For those who enjoy a unique flavor, matcha oatmeal bread is an excellent choice. This vibrant green bread is not only visually appealing but also packed with nutrients.

Ingredients:

  • 1 banana
  • 2 eggs
  • 1 cup rolled oats
  • 2 tablespoons matcha powder
  • 1 cup cashew milk

Instructions:

  1. Preheat your oven to 180°C (350°F) and grease a loaf pan.
  2. In a mixing bowl, mash the banana. Add eggs, oats, matcha powder, and cashew milk. Mix until smooth.
  3. Pour the batter into the prepared loaf pan.
  4. Bake for 30-35 minutes, or until a toothpick inserted into the center comes out clean.

Tasting Suggestions:

This matcha oat bread has a subtle sweetness from the banana and a unique flavor from the matcha. Enjoy it plain, or add a spread of almond butter for a nutritious breakfast.

4. Oatmeal Banana Bread

This oatmeal banana bread is a fantastic way to use overripe bananas while keeping it healthy and sugar-free!

Ingredients:

  • 5 ripe bananas
  • 100g instant oats
  • 7 tablespoons honey
  • 2 eggs
  • 1 teaspoon baking soda
  • Optional toppings: chocolate chips, almond slices, raisins

Instructions:

  1. Preheat your oven to 180°C (350°F) and prepare a loaf pan.
  2. In a mixing bowl, mash the bananas. Add oats, honey, eggs, and baking soda. Mix until well combined.
  3. If desired, fold in your choice of toppings.
  4. Pour the mixture into the loaf pan and smooth the top.
  5. Bake for 30-40 minutes or until a toothpick comes out clean.

Tasting Suggestions:

This banana bread is moist and flavorful, making it perfect for breakfast or as a healthy snack. Serve it warm or toasted with a bit of nut butter for added protein.

5. Pudding Oatmeal

For a dessert-like option, try this low-sugar pudding made with oatmeal. It's a great way to satisfy your sweet tooth while staying healthy.

Ingredients:

  • 35g oatmeal
  • 1 packet plain agar-agar
  • 60g dark chocolate compound
  • 10 packets of zero-calorie sweetener
  • 700ml water
  • 10g fiber cream
  • Optional: Nescafe for a coffee flavor

Instructions:

  1. In a pot, combine oatmeal, agar-agar, sweetener, and water. Bring to a boil while stirring.
  2. Once boiling, add dark chocolate and stir until melted and well combined.
  3. Pour the mixture into serving cups and let it cool until set.

Tasting Suggestions:

This pudding is a delightful way to enjoy oatmeal. It’s creamy and rich, making it a perfect dessert. Top it with fresh fruit or a dollop of yogurt for added flavor.
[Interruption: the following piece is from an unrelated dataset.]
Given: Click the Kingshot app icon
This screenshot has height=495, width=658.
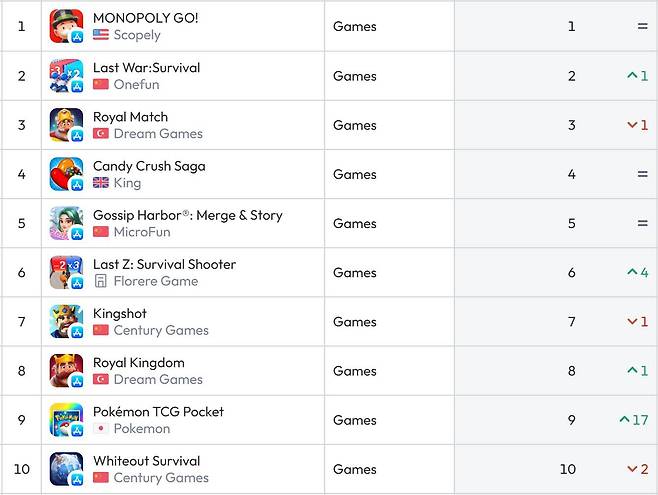Looking at the screenshot, I should (x=66, y=322).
In conclusion, oatmeal bread recipes are versatile and can cater to various tastes and dietary needs. Whether you prefer the classic sourdough flavor, a sweet banana bread, or a unique matcha twist, there's an oatmeal bread recipe for everyone. Enjoy experimenting with these recipes and discover the joy of baking with oatmeal!